---- MATERIAL PROVIDED

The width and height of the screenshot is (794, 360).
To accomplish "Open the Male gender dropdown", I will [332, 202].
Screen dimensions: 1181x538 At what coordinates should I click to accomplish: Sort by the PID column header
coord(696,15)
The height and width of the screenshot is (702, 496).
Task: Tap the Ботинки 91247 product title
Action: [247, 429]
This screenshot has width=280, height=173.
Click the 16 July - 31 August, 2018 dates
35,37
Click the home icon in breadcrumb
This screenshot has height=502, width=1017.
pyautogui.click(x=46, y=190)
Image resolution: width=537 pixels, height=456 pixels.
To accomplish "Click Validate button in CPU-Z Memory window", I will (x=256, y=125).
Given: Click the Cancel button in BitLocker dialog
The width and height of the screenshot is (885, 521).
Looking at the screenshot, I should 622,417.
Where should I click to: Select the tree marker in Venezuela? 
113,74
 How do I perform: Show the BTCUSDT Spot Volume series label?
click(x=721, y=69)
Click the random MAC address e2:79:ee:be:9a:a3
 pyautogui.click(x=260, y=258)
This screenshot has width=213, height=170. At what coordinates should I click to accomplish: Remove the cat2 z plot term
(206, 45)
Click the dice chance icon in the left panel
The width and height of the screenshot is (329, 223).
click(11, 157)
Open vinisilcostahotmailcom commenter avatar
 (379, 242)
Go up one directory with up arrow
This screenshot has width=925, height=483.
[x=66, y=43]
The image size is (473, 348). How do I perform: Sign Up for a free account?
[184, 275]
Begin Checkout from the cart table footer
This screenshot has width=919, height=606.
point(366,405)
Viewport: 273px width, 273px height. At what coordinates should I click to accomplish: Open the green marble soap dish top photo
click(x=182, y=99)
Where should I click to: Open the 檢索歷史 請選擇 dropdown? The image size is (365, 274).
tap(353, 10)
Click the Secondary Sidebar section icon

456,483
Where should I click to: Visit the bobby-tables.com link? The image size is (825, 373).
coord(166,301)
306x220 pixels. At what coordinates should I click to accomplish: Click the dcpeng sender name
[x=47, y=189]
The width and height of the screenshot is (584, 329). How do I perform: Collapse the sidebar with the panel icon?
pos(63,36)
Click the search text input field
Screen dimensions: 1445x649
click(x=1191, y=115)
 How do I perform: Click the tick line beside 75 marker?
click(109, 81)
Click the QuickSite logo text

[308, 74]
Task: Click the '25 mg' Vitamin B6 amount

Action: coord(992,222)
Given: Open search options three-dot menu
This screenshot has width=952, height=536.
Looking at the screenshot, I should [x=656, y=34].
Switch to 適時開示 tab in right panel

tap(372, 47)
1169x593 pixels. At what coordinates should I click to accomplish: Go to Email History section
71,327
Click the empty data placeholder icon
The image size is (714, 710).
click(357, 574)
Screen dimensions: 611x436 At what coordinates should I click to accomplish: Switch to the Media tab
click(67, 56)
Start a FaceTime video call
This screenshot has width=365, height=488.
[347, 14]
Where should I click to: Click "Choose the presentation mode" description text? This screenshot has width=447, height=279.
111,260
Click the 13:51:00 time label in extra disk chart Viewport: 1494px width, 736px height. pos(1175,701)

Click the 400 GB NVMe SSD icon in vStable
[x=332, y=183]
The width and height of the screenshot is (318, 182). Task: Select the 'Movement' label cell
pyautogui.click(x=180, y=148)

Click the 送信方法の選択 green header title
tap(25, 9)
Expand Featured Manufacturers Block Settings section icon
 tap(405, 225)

--------

Give back the records word for word. Start at the first line, end at the line containing "This screenshot has width=280, height=173.", and include both.

YOUR RESPONSE:
The width and height of the screenshot is (794, 360).
To accomplish "Open the Male gender dropdown", I will [332, 202].
Screen dimensions: 1181x538 At what coordinates should I click to accomplish: Sort by the PID column header
coord(696,15)
The height and width of the screenshot is (702, 496).
Task: Tap the Ботинки 91247 product title
Action: [247, 429]
This screenshot has width=280, height=173.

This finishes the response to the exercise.